O Piauí abriga o município Alvorada do Gurguéia, responsável pela maior área desmatada entre todas as cidades do Brasil. Entre 2014 e 2015, foi identificado decremento florestal de 1.972 hectares no local. Os municípios baianos de Baianópolis (824 ha) e Brejolândia (498 ha) vêm logo atrás, seguidos pelas cidades mineiras de Curral de Dentro (492 ha) e  Jequitinhonha (370 ha), localizadas na região conhecida como triângulo do desmatamento, que abriga ainda Águas Vermelhas (338 ha), Ponto dos Volantes (208 ha) e Pedra Azul (73).
Para eles, exemplos claros do descaso são a revogação parcial, em outubro de 2015, da moratória que suspendia novas autorizações de desmate e a Lei nº. 20.922, conhecida como Código Florestal Estadual, que flexibilizou a legislação ambiental.
“Infelizmente, há indicativos de que a situação venha a piorar em nosso estado com a enorme flexibilização do licenciamento ambiental ocorrida nos últimos meses com a Lei Estadual nº. 21.972, de 2016, que irá propiciar índices de desmatamento não controlado ainda maiores", acreditam os promotores.

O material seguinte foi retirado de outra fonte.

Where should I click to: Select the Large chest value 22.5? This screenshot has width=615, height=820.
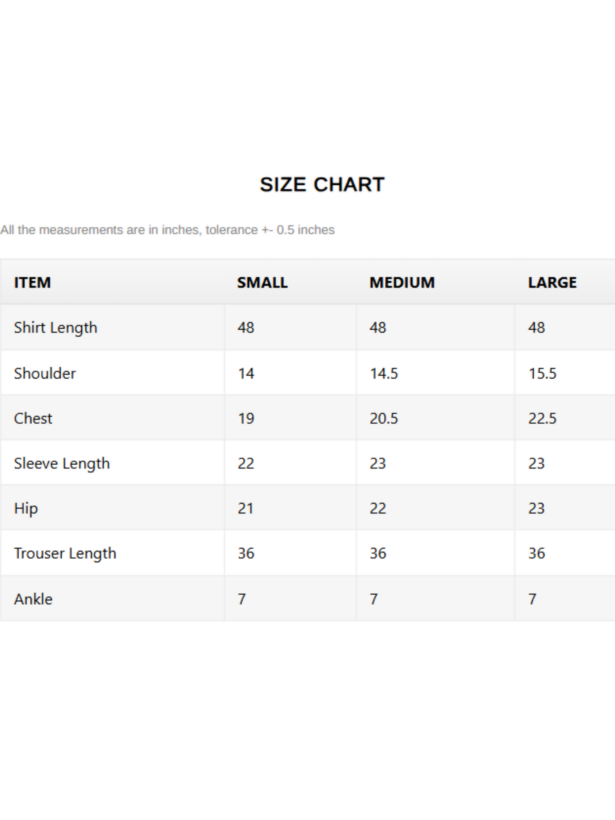pyautogui.click(x=542, y=419)
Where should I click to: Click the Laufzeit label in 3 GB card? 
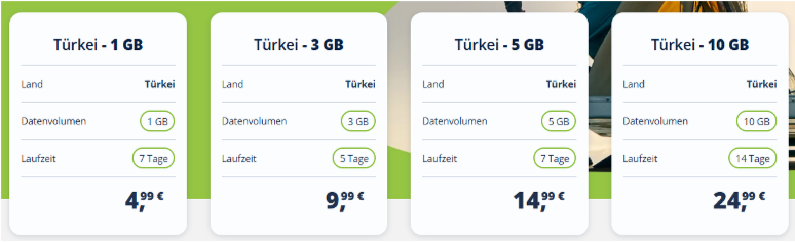[239, 158]
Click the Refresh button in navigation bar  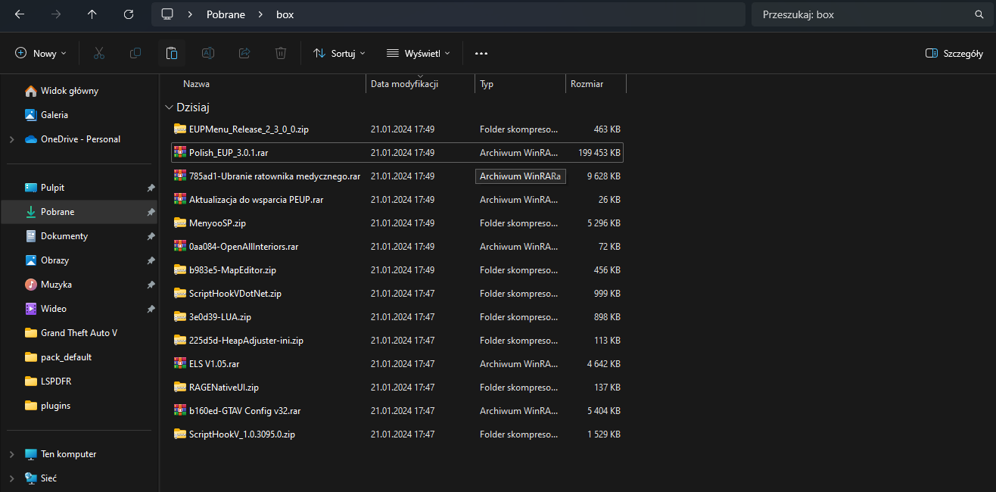[129, 14]
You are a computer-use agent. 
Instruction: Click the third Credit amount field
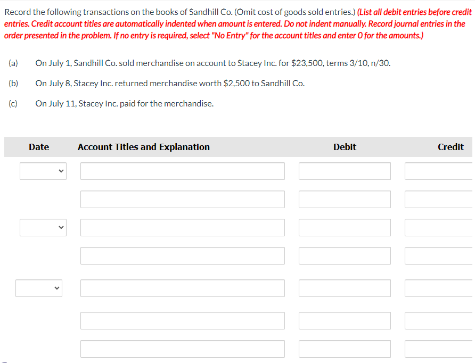tap(442, 227)
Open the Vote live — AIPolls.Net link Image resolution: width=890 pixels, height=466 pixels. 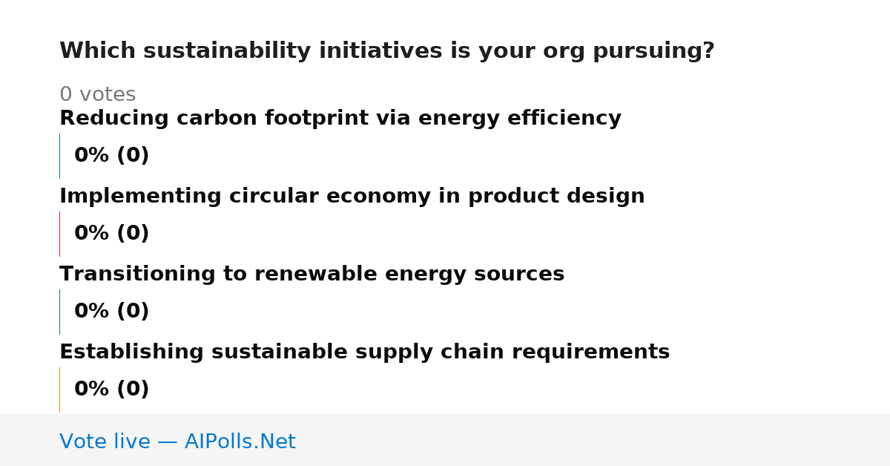point(177,442)
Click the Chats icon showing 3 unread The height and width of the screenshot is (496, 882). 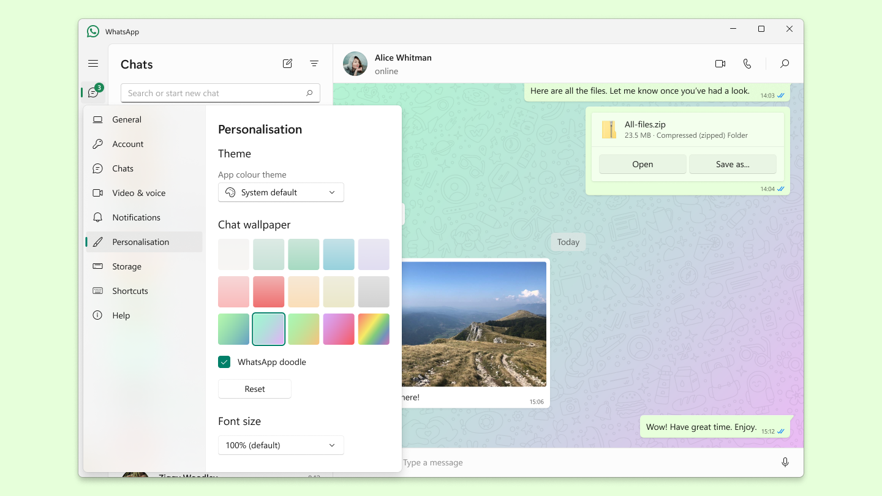(93, 92)
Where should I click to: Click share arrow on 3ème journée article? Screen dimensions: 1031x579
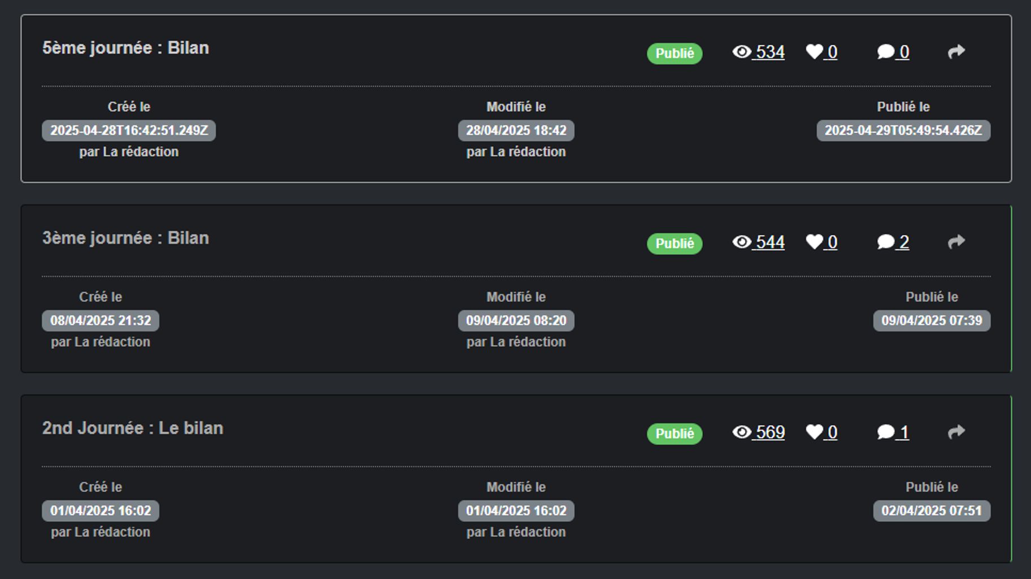pyautogui.click(x=956, y=242)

Entretanto, os dois afirmam que o MPMG vai continuar ajuizando ações para impedir irregularidades relacionadas ao meio ambiente.

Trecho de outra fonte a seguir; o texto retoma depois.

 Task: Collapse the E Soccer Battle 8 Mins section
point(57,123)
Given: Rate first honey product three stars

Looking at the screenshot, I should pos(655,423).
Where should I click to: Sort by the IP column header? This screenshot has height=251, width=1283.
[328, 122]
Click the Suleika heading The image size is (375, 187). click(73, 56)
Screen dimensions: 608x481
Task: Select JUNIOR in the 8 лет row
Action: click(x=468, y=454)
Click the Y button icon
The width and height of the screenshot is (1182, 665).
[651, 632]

O estudo aponta desmatamento de 18.433 hectares (ha), ou 184 Km², de remanescentes florestais nos 17 Estados da Mata Atlântica no período de 2014 a 2015, um aumento de apenas 1% em relação ao período anterior (2013-2014), que registrou 18.267 ha.
Histórico do desmatamento
Criado em 1985, o monitoramento feito pelo Atlas permite nesta edição quantificar o desmatamento acumulado em alguns Estados nos últimos 30 anos. O Paraná lidera este ranking, com 456.514 hectares desmatados, seguido por Minas Gerais (383.637 ha) e Santa Catarina (283.168 ha). O total consolidado de desmatamento identificado pelo Atlas desde a sua criação, que não incluiu alguns Estados em determinados períodos, chega a 1.887.596 hectares.

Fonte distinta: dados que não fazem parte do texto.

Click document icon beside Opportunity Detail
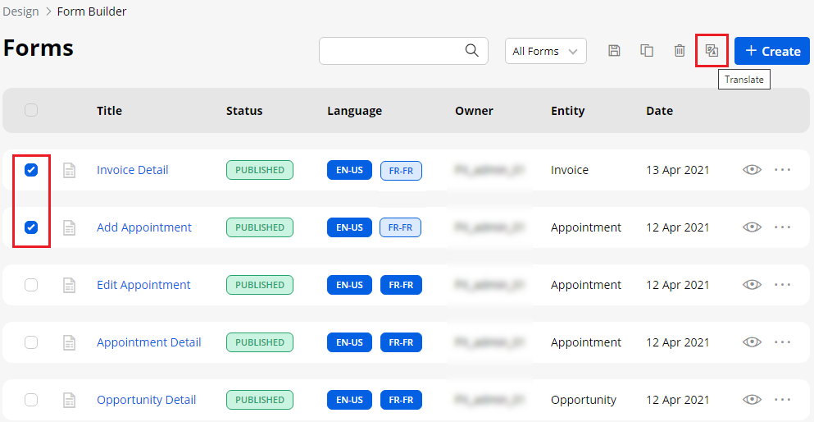The height and width of the screenshot is (422, 814). 70,400
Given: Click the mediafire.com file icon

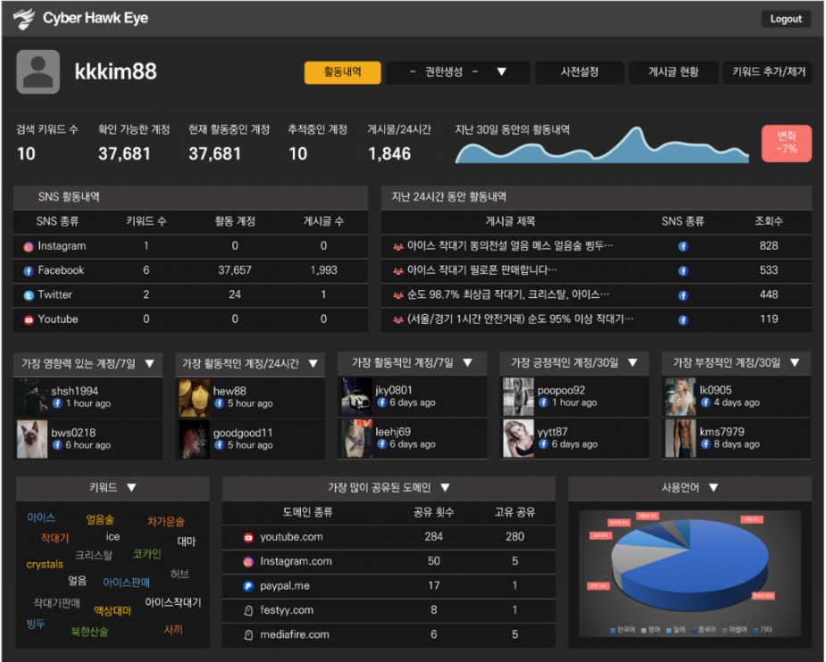Looking at the screenshot, I should [248, 635].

Flávio Jorge Ponzoni, pesquisador e coordenador técnico do estudo pelo INPE, ressalta os avanços tecnológicos obtidos ao longo dos anos de monitoramento. “O trabalho começou em formato analógico, tudo era feito no papel e identificávamos fragmentos acima de 40 hectares. Hoje, na tela do computador, observamos áreas acima de 3 hectares. E há total transparência, tudo o que mapeamos e produzimos é aberto ao público de maneira gratuita. É um serviço que prestamos para toda a sociedade com o objetivo final de garantir a conservação de um patrimônio nacional“, diz ele. 
O Hoje em Dia entreou em contato com a Secretaria de Estado de Meio Ambiente e Desenvolvimento Sustentável, mas até o fechamento desta edição não havia sido divulgada nenhuma resposta.